# Google PageRank Algorithm in 126 Lines of Python

Reading How Google Finds Your Needle in the Web's Haystack I was surprised by the simplicity of the math underlying the google PageRank algorithm, and the ease with which it seemed to be efficiently implementable. Being able to do a google-style ranking seems useful for a wide range of cases, and since I had wanted to take a look at python for numerics for some time, I decided to give it a shot (note that there already exists a python implementation using the numarray module).

Contents:

Note that PageRank™ is a trademark of Google and that the described algorithm is covered by numerous patents.
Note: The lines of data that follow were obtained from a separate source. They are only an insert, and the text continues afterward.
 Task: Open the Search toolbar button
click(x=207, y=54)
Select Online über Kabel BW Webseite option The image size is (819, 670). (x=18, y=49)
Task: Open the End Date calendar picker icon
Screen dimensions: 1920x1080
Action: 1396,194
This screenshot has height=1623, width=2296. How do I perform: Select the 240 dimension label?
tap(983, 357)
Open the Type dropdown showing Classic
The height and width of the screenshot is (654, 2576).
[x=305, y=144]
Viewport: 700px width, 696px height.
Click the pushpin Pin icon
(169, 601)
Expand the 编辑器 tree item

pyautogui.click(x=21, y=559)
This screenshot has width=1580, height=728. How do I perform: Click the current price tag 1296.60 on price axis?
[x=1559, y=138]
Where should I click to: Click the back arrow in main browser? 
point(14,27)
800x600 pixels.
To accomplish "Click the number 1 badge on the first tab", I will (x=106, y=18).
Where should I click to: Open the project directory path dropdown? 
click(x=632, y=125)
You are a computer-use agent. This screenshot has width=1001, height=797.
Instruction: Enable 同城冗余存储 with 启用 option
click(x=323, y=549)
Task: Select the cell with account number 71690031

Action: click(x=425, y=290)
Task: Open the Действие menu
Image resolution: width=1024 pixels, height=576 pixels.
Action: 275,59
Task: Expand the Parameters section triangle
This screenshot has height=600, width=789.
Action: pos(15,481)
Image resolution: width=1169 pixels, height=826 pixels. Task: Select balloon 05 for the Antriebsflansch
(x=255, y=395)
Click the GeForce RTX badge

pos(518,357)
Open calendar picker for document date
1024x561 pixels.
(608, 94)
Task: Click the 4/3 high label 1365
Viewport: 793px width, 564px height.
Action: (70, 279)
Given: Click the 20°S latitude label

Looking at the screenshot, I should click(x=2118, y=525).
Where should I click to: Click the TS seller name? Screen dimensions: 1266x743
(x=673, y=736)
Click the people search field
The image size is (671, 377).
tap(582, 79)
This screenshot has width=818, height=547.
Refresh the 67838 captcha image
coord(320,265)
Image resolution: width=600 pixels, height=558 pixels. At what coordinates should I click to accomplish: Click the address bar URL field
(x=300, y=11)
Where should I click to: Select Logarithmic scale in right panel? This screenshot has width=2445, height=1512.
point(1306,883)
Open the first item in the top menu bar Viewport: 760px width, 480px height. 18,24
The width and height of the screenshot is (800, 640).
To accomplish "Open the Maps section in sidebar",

I hope the powers that be will nevertheless ignore/forgive my insolence -- I was just curious and mean no harm ;-). Note also, as multiple commenters have pointed out, that this algorithm is an implementation of the ``historical'' PageRank algorithm as published by Page and Brin, which does not really seem to be actively used at Google anymore.

## The Math

A recent article
on the AMS featurecolumn neatly described the google PageRank
algorithm, showing in a few relatively easy steps that for a set of *N*
linked pages it boils down to finding the *N*-dimensional (column)
vector *I* of ``page relevance coefficients'' which one can formulate to
be (see the above
article) the principal
eigenvector (*i.e.* the one corresponding to the largest eigenvalue)
of the google matrix **G** defined as

**G** =
α(**H** + **A**) + (1 - α) **1**_{N}
. (1)

Here, α is some parameter between
0 and 1 (typically taken to be 0.85). For the entry specified by row *i*
and column *j* we define **H**_{ij} = 1 / *l*_{j}
if page *j* links to page *i* (and *l*_{j} is the
total number of links on page *j*), and 0 otherwise, such that the
``relevance'' of page *i* is

*I*_{i}
= Σ_{j} **H**_{ij} *I*_{j} ,
(2)

corresponding to the number of
links pointing to each page, weighted by the relevance of the source page
divided by the number of links emanating from the source page. Similarly, we
define **A**_{ij} = 1 / *N* if *j* is a page
with no outgoing links, and 0 otherwise. So each page has a total of 1 outgoing
``link weights'', *i.e.* the sum over the elements of each column of **H**
+ **A** is one (it is a stochastic matrix).
Finally, **1**_{N} is defined to be an *N x N*
matrix with all elements equal to 1 / *N* (*it is not the identity
matrix*), and is therefore also stochastic. Similarly, **G**
is stochastic. This latter statement is important, because for stochastic
matrices the largest eigenvalue is 1, and the corresponding eigenvector can
accordingly be found using the power method, which will
turn out to be very efficient in this case.

Summarizing, **G**
(a finite markov chain)
may be interpreted to model the behaviour of a user who stays at each page for
the same amount of time, then either (with probability α) randomly clicks a
link on this page (or goes to a random page if no outgoing links exist), or
picks a random page off of the www (with probability 1 - α).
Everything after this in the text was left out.